Atomic Packing Factor

The atomic packing factor (APF) is a measure of the efficiency of space usage in a crystal structure. It is defined as the fraction of volume in a unit cell that is occupied by atoms. This concept helps us understand how densely packed the atoms are in a given structure.

For the cubic closest packed (ccp) structure, the APF is about 0.74 (or 74%), indicating a very efficient packing. This is due to the overlapping arrangement of atoms, which minimizes empty space.

In contrast, the simple cubic structure has an APF of just 0.25 (or 25%), reflecting its less efficient packing with large amounts of unoccupied space. Understanding the APF helps in comparing different structures and assessing their potential properties, such as density and stability.

Volume Occupied by Atoms

To determine how much space within a unit cell is filled by atoms, we calculate the volume occupied by these atoms. This volume is essential for assessing the density and structural properties of any crystalline material.

In the context of cubic structured crystals, this occupied volume is derived from the count of atoms per unit cell and the individual volume of each atom. The formula \(V = n \times \frac{4}{3} \pi r^{3}\) is used, where \(n\) is the number of atoms per unit cell.
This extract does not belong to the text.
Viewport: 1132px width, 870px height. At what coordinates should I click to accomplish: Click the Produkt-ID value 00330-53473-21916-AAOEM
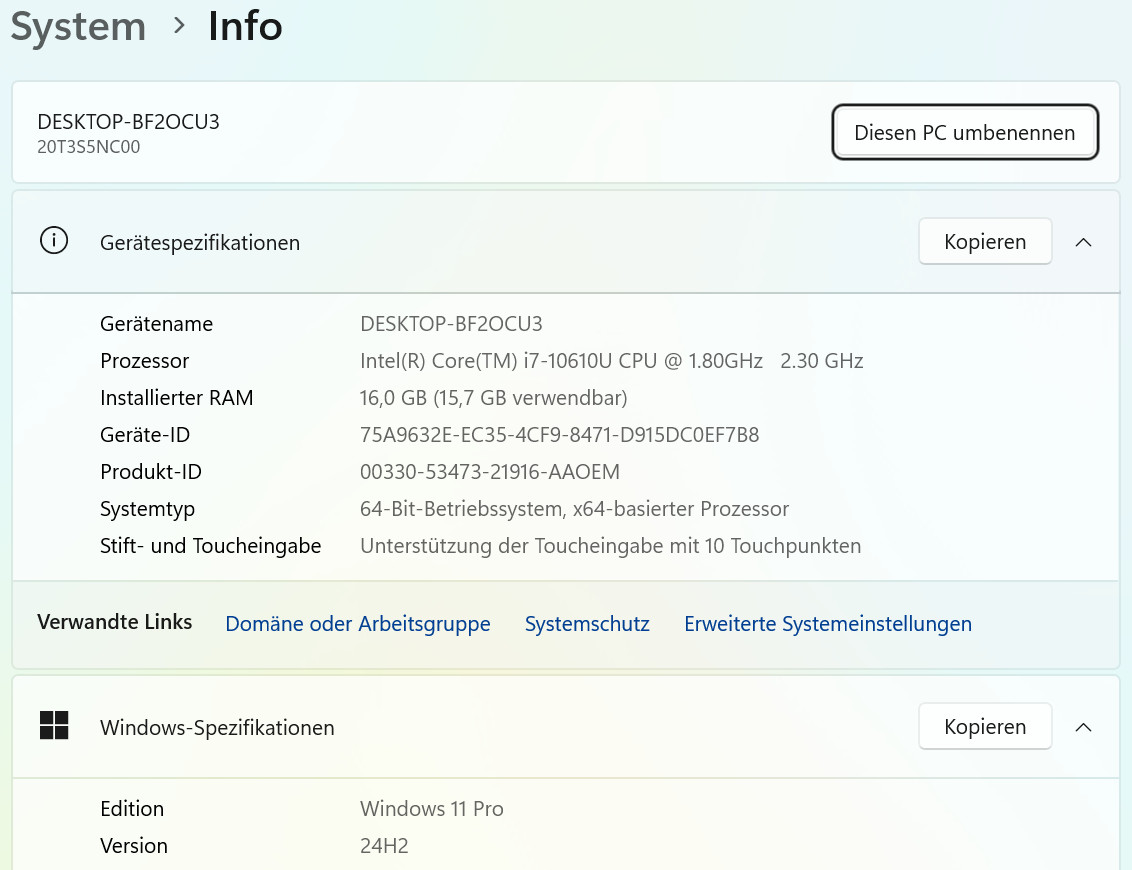coord(490,472)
In the ccp structure, this volume results in a high packing fraction due to overlap between layers.

Comparatively, the simple cubic structure yields a smaller occupied volume since only one atom effectively fills each cell. Knowing the volume occupied by atoms not only allows for the computation of the packing factor but also provides insights into the material’s potential properties and stability across different phases.